Auch die konservative Oppositionspartei CDU unterstützte diesen Schritt. Angesichts der derzeitigen Unbeliebtheit von Scholz‘ Mitte-Links-Koalition könnte sie zum Zeitpunkt der Stationierung der Raketen im Jahr 2026 wieder an der Macht sein.

“Das ist eine gute Nachricht, die zeigt, dass die USA zu ihren Sicherheitsgarantien stehen”, sagte CDU-Verteidigungssprecher Johann Wadepuhl der DW. “Wir brauchen eine ausreichende Abschreckung gegenüber Russland.”

Raketensystem auf einem LKW montiert
Zur Abschreckung Russlands sollen in Deutschland erneut Langstreckenraketen stationiert werden

Kritik aus Scholz‘ eigener Partei

Auch aus der Regierungskoalition und selbst aus Scholz‘ eigener SPD gab es Kritik an der Entscheidung. Ein Abgeordneter warnte vor einem neuen „Wettrüsten“.

“Die Welt wird dadurch nicht sicherer”, sagte SPD-Politiker Ralf Stegner der Funke Mediengruppe. “Im Gegenteil: Wir geraten in eine Spirale, in der die Welt immer gefährlicher wird.”

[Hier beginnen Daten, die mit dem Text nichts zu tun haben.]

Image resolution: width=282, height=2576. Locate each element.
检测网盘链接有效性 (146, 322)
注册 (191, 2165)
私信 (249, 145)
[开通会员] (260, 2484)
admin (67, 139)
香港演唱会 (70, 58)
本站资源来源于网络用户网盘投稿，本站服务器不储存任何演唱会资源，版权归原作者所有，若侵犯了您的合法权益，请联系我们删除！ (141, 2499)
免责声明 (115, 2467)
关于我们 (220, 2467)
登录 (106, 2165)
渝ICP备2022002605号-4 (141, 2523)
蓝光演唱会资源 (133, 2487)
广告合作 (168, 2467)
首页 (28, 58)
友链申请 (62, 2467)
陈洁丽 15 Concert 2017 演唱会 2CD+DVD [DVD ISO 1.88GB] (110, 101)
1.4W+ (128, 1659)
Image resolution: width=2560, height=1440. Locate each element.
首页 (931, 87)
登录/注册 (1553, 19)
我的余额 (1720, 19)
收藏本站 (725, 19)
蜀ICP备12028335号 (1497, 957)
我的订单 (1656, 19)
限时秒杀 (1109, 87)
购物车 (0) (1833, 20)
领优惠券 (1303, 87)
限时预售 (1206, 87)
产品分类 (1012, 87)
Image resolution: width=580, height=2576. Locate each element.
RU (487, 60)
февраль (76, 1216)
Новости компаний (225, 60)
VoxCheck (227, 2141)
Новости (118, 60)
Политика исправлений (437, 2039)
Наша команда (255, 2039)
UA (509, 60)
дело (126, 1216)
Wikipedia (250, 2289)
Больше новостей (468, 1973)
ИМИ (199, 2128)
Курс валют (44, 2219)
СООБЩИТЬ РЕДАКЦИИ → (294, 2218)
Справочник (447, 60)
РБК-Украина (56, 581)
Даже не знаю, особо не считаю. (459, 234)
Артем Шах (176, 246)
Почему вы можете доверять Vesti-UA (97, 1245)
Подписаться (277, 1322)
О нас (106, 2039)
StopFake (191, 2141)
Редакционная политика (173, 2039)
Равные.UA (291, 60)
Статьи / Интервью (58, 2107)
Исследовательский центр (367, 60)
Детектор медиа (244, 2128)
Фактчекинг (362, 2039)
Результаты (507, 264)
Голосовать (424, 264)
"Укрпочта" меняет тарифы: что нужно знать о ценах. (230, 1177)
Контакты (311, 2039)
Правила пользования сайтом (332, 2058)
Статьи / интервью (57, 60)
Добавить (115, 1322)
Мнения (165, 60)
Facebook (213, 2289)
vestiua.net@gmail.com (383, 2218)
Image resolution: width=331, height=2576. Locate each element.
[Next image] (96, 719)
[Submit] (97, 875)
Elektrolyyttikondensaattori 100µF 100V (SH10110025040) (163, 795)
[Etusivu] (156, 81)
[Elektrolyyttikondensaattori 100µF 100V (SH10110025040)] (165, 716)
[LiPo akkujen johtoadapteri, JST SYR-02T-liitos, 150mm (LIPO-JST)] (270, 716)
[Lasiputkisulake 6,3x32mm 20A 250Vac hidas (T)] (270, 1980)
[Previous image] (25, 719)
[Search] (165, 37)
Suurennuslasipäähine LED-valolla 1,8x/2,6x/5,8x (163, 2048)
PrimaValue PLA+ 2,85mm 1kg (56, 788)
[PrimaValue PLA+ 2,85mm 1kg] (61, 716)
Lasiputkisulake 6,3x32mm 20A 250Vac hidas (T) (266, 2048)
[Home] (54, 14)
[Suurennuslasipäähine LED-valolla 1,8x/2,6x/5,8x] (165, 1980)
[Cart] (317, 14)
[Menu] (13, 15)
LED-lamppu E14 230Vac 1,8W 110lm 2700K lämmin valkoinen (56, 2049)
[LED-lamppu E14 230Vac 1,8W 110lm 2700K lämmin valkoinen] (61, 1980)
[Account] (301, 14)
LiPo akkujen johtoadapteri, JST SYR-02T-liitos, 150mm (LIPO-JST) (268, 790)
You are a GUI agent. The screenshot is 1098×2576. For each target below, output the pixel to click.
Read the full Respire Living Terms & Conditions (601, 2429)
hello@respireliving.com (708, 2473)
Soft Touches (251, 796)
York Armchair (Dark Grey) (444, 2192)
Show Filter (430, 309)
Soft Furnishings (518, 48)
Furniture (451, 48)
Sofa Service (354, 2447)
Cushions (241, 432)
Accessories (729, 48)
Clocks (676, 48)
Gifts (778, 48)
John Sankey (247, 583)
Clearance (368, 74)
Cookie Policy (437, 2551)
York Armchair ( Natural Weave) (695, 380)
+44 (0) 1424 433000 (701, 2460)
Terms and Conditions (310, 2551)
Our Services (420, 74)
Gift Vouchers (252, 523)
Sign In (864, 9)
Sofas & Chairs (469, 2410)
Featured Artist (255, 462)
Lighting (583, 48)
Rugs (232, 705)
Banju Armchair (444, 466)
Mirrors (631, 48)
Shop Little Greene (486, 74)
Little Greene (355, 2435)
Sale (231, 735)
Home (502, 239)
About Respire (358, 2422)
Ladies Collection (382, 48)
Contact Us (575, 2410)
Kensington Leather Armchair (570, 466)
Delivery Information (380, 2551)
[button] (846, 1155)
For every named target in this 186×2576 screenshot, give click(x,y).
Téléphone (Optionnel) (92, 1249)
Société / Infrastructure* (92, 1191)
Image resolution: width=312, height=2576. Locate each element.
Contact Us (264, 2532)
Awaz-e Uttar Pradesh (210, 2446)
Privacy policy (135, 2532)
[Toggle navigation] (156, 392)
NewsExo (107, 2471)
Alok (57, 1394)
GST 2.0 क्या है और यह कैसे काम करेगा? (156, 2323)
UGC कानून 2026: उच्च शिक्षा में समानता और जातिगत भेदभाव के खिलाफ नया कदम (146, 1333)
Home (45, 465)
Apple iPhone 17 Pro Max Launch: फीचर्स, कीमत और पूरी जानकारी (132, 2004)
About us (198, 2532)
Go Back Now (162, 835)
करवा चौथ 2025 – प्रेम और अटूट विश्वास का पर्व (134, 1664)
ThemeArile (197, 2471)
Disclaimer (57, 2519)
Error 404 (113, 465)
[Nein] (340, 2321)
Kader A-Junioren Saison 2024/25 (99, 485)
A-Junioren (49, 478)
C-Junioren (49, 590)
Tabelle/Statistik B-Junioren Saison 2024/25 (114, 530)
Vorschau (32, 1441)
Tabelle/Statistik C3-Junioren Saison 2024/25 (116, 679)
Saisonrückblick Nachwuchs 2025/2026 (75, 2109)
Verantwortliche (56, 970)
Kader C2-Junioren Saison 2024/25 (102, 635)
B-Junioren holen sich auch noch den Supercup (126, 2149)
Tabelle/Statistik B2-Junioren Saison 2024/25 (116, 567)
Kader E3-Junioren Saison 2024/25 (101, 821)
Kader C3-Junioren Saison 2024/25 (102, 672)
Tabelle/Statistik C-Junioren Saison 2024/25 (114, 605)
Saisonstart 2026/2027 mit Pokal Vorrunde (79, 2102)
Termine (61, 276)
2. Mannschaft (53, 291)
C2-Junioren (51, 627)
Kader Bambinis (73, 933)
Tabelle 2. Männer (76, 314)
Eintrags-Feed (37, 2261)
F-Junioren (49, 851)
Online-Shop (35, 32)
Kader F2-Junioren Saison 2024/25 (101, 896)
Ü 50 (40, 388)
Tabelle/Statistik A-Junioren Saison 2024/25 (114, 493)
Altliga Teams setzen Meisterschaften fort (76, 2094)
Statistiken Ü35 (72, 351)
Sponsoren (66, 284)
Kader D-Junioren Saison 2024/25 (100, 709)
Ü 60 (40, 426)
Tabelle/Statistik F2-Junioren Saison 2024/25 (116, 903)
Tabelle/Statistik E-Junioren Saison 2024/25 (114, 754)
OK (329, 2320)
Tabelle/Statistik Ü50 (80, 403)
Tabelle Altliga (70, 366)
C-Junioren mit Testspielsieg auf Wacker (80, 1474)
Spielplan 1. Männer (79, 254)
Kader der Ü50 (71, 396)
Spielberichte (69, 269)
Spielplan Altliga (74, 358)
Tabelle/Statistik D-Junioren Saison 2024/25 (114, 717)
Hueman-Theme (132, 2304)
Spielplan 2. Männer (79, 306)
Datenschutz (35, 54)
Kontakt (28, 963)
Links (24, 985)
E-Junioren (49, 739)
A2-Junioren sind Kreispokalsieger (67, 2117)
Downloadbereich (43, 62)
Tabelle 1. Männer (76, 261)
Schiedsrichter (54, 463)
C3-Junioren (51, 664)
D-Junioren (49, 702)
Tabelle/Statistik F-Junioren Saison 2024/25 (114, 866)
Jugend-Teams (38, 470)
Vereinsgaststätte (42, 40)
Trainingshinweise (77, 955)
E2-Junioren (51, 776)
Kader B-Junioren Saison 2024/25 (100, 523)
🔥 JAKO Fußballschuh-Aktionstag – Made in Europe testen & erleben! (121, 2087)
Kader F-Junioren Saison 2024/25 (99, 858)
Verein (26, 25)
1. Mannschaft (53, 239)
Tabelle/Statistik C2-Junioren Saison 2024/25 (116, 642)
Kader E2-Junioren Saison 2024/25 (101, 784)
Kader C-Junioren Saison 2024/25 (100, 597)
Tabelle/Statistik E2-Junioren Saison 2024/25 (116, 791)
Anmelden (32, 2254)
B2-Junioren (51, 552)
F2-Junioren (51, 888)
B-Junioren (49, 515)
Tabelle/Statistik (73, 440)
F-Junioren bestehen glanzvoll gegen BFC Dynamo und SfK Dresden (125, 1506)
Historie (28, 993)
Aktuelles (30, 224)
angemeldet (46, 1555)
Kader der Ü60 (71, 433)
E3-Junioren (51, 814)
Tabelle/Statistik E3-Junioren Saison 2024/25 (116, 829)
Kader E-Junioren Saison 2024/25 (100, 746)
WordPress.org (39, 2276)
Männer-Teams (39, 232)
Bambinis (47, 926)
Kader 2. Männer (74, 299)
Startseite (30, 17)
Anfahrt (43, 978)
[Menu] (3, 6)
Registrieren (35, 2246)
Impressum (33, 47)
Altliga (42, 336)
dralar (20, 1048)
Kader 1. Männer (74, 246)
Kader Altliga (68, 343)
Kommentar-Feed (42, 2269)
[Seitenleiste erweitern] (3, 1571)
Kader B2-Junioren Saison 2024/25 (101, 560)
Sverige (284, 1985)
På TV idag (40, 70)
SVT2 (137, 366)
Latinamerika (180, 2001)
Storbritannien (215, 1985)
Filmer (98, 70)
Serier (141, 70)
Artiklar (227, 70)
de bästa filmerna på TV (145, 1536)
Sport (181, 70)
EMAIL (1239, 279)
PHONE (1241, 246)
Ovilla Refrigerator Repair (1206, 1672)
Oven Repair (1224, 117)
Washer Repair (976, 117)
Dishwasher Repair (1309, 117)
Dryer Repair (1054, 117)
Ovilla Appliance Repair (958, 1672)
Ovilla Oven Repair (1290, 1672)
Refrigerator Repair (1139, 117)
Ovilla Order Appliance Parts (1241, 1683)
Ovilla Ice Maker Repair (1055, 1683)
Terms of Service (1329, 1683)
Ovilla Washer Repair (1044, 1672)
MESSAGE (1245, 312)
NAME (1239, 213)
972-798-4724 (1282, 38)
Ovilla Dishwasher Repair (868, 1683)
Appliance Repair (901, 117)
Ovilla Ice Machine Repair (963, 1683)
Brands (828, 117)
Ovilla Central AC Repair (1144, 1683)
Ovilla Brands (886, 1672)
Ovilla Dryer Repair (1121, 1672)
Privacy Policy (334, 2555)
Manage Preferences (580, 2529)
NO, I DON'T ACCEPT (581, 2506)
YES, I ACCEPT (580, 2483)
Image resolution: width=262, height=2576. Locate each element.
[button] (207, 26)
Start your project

Die Grünen, die zusammen mit der neoliberalen FDP Teil von Scholz‘ Koalition sind, erklärten, sie und die deutsche Öffentlichkeit seien nicht ausreichend über die Entscheidung informiert worden und forderten eine Erklärung.

„Es kann Ängste schüren und bietet Raum für Desinformation und Hetze“, sagte die sicherheitspolitische Sprecherin der Grünen-Bundestagsfraktion, Sara Nanni, der „Rheinischen Post“. Über die konkrete Bedrohungslage durch Russland habe Scholz nur wenige Auskunft gegeben.

Katharina Dröge, Vorsitzende der Grünen-Bundestagsfraktion, sagte dem Sender RTL, Scholz müsse „diese Fragen öffentlich darlegen und beantworten“.

Kritik von ganz links und ganz rechts

Auch von den Rändern der deutschen Politik kam Widerstand gegen die Ankündigung, etwa von der rechtsextremen Alternative für Deutschland (AfD), der traditionell sozialistischen Linkspartei (Die Linke) und dem neuen linken Sahra Wagenknecht-Bündnis (BSW).

Sahra Wagenknecht
Sahra Wagenknecht vom gleichnamigen linken Bündnis BSW ist gegen Waffenlieferungen an die Ukraine und die Stationierung amerikanischer Marschflugkörper in Deutschland

„Bundeskanzler Scholz handelt nicht im deutschen Interesse“, sagte Tino Chrupalla, Co-Vorsitzender der AfD, die weiterhin deutsche Waffenlieferungen an die Ukraine ablehnt.

“Er lässt zu, dass das Verhältnis Deutschlands zu Russland nachhaltig beschädigt wird und wir in das Muster des Ost-West-Konflikts zurückfallen”, sagte Chrupalla. Durch die Stationierung der US-Raketen werde “Deutschland zur Zielscheibe”.

Die Linkspartei nannte die Entscheidung “höchst problematisch”. Sahra Wagenknecht, die Politikerin, nach der der neue BSW benannt ist, sagte dem Spiegel, der Schritt “erhöhe die Gefahr, dass Deutschland selbst zum Kriegsschauplatz wird”.

In den 1980er Jahren löste die Stationierung amerikanischer Pershing-Raketen in Westdeutschland, das damals an der Front des Kalten Krieges stand, weitverbreitete pazifistische Demonstrationen aus. Selbst nach der deutschen Wiedervereinigung blieben bis in die 1990er Jahre US-Raketen in Deutschland stationiert, bevor sie langsam abgezogen wurden.

Die USA haben derzeit in Deutschland, das selbst keine Atommacht ist, Atomwaffen stationiert. Allerdings ist die Reichweite ihrer konventionellen Waffen begrenzt.

Russland, dessen groß angelegte Invasion in der Ukraine im Februar 2022 die westliche Wiederaufrüstung beschleunigt hat, sagte, es plane „Reaktionsmaßnahmen“, um die seiner Ansicht nach „sehr ernste Bedrohung“ durch die NATO einzudämmen.